The stop here this morning is part of Eubank's whirlwind tour of VFW chapters across the country.
"I've been home for a day-and-a-half since January," the Eugene, Ore. resident said. "Every state I'm in is home."
He says the goal is to increase VFW membership to help the organization maintain its lobbying clout on behalf of veterans. Eubank said the VFW is losing members nationwide.
"The younger ones need to join," he said of veterans who have served overseas in wartime. "They don't have to be full active members, but I need them to be members. Every new member we have is another round for us in lobbying for veterans."
That clout is needed now more than ever because of federal cuts to VFW programs.
"They (Congress) passed a budget, but it's still $2 billion short of what we needed," Eubank said. "We have soldiers coming home from war with traumatic brain injuries and loss of limbs. We have to be prepared to take care of these people."
Eubank said another priority needs to be family members of wounded vets who take care of their loved ones. "A family member who takes full time care of a soldier wounded in battle should be paid for it," he said.

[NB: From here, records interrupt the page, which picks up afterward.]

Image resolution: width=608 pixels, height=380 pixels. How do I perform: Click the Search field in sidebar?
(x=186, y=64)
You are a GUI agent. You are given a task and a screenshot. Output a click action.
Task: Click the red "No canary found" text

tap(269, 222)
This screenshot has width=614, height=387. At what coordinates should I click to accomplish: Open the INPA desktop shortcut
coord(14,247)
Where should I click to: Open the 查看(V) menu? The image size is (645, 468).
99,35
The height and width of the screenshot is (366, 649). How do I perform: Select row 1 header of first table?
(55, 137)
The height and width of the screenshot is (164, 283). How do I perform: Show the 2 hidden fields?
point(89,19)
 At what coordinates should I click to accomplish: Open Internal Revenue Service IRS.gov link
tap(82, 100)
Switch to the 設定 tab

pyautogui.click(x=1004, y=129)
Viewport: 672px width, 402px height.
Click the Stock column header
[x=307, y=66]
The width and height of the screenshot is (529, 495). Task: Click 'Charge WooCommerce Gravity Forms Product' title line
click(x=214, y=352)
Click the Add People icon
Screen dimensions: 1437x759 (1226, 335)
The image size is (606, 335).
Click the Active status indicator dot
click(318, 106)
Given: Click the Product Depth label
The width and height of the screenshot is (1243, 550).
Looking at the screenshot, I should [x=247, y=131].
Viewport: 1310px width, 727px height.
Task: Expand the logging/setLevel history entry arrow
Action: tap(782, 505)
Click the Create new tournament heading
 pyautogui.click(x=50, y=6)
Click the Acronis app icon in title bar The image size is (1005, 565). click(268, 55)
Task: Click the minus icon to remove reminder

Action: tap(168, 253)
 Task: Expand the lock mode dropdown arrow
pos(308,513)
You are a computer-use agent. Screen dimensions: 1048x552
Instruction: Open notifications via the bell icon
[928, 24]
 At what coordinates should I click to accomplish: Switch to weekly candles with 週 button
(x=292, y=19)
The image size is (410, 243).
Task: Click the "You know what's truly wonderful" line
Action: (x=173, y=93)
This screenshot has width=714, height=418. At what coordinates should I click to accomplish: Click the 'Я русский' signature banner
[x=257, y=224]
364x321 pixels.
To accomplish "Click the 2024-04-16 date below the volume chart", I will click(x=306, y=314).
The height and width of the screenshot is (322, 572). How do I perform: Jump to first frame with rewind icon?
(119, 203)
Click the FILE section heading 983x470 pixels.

He says another priority for federal funding related to returning veterans is to address mental health issues.
"We need to put the stigma away," he says of the hesitation many veterans have of seeking counseling. "We have high rates of suicide and divorce and we need to make sure counseling is available."
Eubank, who will attend the Washington state VFW convention in Yakima tomorrow, said this is his first trip to the Evergreen State as the VFW commander in chief.
"There are great veterans here," he said. "They work hard and we can always count on Washington state veterans to back us up."